4

I am trying to set an env var which is git sha1 commit for a makefile target. I am setting a lot of env vars and only this fails with no such file or directory error. I am hell confused. Please help me pass this as env var to my makefile target. This is what I do in the beginning of my Makefile.

SHA1 := $(shell git log | head -1 | awk '{print $2}')
BUILD_STAMP := $(shell date +%s)
export SHA1
export BUILD_STAMP

And one of the makefile targets have like this.

target: dep-target
     env \
              VAR1=$(VAR1) \
              GIT_SHA1=$(SHA1) \
     my-command for the target

This fails with

env: a6d23d14b0fbb613e567cc647ebfe2808ce47af1: No such file or directory

Please help me set this as env var.

Medhamsh
  • 303

2 Answers2

3
 VAR1=$(VAR1)
 GIT_SHA1=$(SHA1)

The round braces, parentheses, used with a $ just before them in this way will cause the text between the parentheses to be sent to Bash as a command line to try to execute.

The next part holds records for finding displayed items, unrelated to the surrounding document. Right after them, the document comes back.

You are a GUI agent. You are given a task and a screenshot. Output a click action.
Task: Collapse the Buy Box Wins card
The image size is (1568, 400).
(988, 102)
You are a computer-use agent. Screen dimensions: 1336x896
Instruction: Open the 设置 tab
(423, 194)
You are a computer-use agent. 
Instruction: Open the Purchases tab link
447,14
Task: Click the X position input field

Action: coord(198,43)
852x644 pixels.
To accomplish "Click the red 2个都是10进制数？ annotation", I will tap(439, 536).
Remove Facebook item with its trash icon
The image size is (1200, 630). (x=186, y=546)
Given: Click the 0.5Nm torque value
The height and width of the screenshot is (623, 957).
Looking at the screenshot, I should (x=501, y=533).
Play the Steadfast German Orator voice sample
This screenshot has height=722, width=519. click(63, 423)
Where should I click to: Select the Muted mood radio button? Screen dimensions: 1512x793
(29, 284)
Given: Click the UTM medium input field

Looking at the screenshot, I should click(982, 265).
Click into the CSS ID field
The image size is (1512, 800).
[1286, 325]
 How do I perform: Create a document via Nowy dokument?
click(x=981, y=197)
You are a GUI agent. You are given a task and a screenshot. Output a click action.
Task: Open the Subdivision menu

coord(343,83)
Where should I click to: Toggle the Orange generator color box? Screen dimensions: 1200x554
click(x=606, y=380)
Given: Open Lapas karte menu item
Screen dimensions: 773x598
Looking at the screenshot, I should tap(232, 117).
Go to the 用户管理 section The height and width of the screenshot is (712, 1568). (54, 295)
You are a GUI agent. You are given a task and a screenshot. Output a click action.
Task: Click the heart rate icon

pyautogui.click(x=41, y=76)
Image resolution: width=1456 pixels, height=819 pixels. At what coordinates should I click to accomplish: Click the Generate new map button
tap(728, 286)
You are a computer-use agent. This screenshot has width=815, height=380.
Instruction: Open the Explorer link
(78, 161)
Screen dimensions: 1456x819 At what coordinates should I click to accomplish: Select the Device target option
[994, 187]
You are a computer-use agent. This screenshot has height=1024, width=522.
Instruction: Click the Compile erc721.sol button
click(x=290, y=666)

Replace with curly braces instead, i.e. GIT_SHA1=${SHA1} and you will get the intended variable assignment instead.

Hannu
  • 10,568
1

I don't have enough rep to comment on @Hannu's wrong answer (curly and round parenthesis are equivalent in Make).

To debug this sort of thing, create a separate short Makefile and try things like this:

SHA1 := $(shell git log | head -1 | awk '{print $2}')
all:
        echo "$(SHA1)"

This shows what is happening is SHA1 gets assigned the entire first line of git log output, not just the SHA, and that includes spaces. The expanded env command would then have invalid syntax.

In this case, the dollar sign in the awk command needs to be doubled (print $$2) so that expands to a literal dollar sign and not as the empty variable $(2).